**What is required:**
Continue the personal account of watching 9/11 footage with a young daughter, starting right after its final sentence.

**Selected excerpt:**
It was evening on September Twelfth. I was performing my annual watching of the videos of the 9/11 attacks, trying to remember what it felt like to see it for the first time, trying to remember what it was like when this was not familiar, not an historic tragedy but a recent shock.
Rosie looked over my shoulder.
I’ve told her about the attacks before, but I’ve never let her look at pictures or watch any recordings. Violent images aren’t good for children. But she asked about the smoking building so casually that I said I’d show her some videos from the news, so she could see what it was like.
I found raw video footage from a local reporter and cameraman from New York.
“Tell me if any of this is too scary for you, and I’ll stop,” I said.
I am a Christian. I believe that small things done faithfully no matter how commonplace or terrible the circumstances become are the fulfillment of the Law. I’m also a devotee of Fred Rogers and I remember his injunction that you ought to teach children to “look for the helpers” in any tragedy. I began to show my daughter the helpers, and the people who were faithful to small things.

**Given information:**
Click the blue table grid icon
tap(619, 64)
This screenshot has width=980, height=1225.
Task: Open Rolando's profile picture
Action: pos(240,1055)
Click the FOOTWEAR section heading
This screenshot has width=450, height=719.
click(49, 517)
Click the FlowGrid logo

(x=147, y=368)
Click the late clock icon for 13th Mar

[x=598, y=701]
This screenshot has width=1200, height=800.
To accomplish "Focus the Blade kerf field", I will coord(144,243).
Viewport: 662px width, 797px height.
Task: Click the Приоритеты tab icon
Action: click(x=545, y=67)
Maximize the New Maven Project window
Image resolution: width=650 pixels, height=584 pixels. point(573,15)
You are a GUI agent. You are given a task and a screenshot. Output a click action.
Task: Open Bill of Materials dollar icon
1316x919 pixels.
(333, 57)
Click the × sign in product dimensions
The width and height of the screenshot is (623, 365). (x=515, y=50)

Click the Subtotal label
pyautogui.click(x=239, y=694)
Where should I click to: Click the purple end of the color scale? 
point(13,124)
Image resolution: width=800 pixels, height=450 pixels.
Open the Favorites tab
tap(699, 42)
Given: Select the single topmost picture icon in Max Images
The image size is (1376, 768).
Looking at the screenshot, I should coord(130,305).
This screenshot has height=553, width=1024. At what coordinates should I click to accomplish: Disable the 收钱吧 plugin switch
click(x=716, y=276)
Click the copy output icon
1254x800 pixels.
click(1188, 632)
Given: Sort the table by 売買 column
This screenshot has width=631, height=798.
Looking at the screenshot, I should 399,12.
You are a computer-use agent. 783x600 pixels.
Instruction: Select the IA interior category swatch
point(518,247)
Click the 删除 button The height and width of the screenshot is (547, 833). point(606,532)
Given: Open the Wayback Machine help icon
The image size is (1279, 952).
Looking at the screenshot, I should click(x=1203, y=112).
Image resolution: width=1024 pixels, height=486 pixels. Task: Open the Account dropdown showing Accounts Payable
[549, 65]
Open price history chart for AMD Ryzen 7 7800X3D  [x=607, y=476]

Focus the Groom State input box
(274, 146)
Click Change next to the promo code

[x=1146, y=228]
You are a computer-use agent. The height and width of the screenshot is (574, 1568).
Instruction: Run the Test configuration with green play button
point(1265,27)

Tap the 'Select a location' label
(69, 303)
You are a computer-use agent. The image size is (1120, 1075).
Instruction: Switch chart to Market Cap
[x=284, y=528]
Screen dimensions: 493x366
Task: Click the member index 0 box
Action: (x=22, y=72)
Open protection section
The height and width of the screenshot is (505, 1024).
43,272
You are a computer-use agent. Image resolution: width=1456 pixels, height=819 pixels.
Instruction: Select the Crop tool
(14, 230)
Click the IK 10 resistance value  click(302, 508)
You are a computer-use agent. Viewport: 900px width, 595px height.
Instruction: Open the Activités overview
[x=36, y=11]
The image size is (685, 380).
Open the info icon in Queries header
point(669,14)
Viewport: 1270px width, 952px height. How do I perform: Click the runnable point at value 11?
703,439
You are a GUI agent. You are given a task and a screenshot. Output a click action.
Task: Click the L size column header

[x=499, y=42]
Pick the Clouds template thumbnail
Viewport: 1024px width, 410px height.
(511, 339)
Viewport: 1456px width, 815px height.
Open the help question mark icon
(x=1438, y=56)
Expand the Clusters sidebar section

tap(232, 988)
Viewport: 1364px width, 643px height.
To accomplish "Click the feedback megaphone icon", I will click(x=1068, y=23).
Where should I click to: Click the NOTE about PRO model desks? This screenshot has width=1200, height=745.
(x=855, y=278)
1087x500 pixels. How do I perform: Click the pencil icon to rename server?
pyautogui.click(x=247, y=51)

**Written answer:**
“Now, this man is a reporter. It’s his job to tell people what’s going on in the world. It’s an important, serious job to warn people about the things that are going on around them so they can be safe and know what’s happening. He looks like he’s annoying people, but he’s doing a very good job as a reporter. He’s getting as close to the towers as he can to show people the news. His cameraman is doing a good job too. You can’t hear or see the cameraman, but he’s the one carrying the camera for the reporter so we can see all this video. This is a policeman. He’s yelling at the reporter to get further away so he’ll be safe. The policeman is doing his job too. It’s his job to keep people out of the dangerous places and to direct traffic so the medics and firefighters can get through. These are the firefighters getting ready to go into the building. Many firefighters risked their lives that day running into the building to get people out, when they could have stayed out of the building and been safe. They couldn’t stop the fire or save everyone. They chose to put themselves in danger and some of them died, but because of them, many people lived who would have died otherwise. They were very brave.”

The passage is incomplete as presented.